I have not been able to figure out if the YouTube downvote means "this video is bad and should not exist" or "it's a good video but I'm not interested".
Nor has anyone else, which makes attempting to use these mechanisms as "signal" somewhat circumspect, and only gets worse once you take into consideration the mathematical issues with trying to then "average" a bunch of unrelated metrics (something people love to try to do with five star ratings even though it is well-documented as returning garbage; the only reason it is sometimes better than nothing is because nothing is a pretty low bar for a competitor to defeat ;P), but I'd say one of the key issues is actually the sampling bias of "who bothers to vote": different topic posts attract different kinds of people (or are barraged by niche audiences) who are quite likely to react to really awkward things that are ancillary to the correctness or quality.
This problem even happens in places you might fail to notice if you aren't paying attention: as an example, with ratings for hotels, depending on the location--even for what is essentially a cookie-cutter franchise--hotels attract different audiences, and so the ratings people leave mean something different! I noticed this often as a I (used to... damn pandemic ;P) travel a lot, and in some cities (like San Jose) all the reviews of a Marriott would be talking about how useful the rooms are for parties, as a lot of the people booking hotels are doing so for tech companies, whereas in another city (I can't think of an example but imagine some place you would usually go on for a vacation instead of a conference) all the reviews would be focused on whether or not the pool was a fun and safe place for their children. I frankly care about neither of these qualities of a hotel :/.
What you probably want to do is enough "collaborative filtering" to only care about voters who are similar to you. This is the kind of thing people were talking about a lot back in the days of the Netflix prize competition (which had an amazing forum they deleted :/), with k-means clustering of users trying to figure out which subset of votes "matters" to you, and people thought this would be the future and how every site worked... but then Netflix seems to have just gone in a direction of extremely simplistic category affinity (and even removed five star ratings recently). In my case, this would eventually (hopefully) case me to ben heavily weighting people who tend to rate a hotel based on the quality of its bed and the smell of its air, to the exclusion of almost every other rating axis.

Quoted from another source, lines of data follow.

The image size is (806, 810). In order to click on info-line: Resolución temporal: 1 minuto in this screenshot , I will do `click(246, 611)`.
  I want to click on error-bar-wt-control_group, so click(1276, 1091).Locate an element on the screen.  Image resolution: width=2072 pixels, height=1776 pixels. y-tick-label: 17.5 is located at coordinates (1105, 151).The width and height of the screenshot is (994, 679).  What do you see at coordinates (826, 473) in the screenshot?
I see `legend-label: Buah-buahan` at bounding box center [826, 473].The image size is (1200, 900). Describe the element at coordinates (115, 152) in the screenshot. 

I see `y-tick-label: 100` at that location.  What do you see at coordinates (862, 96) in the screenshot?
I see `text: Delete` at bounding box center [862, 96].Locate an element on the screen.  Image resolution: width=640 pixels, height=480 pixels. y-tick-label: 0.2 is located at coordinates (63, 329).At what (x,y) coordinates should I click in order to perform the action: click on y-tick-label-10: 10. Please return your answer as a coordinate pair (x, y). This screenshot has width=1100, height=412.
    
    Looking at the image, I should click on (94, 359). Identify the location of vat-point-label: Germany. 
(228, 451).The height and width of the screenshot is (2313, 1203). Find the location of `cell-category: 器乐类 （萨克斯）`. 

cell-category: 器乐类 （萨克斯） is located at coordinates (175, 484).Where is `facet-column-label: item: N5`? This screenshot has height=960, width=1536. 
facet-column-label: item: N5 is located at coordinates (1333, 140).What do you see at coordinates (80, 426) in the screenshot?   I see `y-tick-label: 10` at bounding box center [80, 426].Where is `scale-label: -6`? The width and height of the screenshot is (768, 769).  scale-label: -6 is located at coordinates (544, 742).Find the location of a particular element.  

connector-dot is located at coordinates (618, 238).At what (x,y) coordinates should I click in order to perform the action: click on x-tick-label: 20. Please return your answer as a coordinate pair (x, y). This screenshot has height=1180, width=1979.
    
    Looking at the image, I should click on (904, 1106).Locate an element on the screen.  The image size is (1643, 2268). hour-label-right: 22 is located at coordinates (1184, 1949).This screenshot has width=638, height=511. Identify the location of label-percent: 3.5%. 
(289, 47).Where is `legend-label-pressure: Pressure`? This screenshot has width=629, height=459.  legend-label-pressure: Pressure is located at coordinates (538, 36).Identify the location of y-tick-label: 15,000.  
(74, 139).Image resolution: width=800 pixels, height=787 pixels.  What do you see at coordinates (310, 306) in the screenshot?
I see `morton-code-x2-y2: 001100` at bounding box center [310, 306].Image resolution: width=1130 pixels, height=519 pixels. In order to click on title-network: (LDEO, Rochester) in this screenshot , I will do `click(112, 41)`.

The reality is that--for better or for worse--platforms refuse to actually provide rich signaling for these mechanisms (and what they do do is sometimes misunderstood: like, it actually irks me that this grandparent post thinks a Facebook sad react is supposed to be bad somehow: if you say something and I react "Sad" I might very well be commiserating with you... and Facebook knows this so Sad is worth two Likes! fwiw, they did finally decide to make Angry worth 0 ;P) and even--such as the case of Netflix--tend to remove and "simplify" signaling mechanisms over time, and so none of these mechanisms they have "matter" really as they are so low signal and are used so naively.
The only content platform I can think of that "got big" (but isn't anymore) which really tried hard to work on this problem is Slashdot, which asked you why you were downvoting something, and then 1) required you to choose whether you got to comment anywhere at all on the post's thread OR vote on any of the comments and 2) would show your voting decisions to other people who would "meta-moderate" your decisions to decide how good you were at it and then change how often you were given the option of voting. This way you could actually separate out "tyranny of a majority that I think is dumb" from "this comment is actually off-topic or an attempt to incite chaos".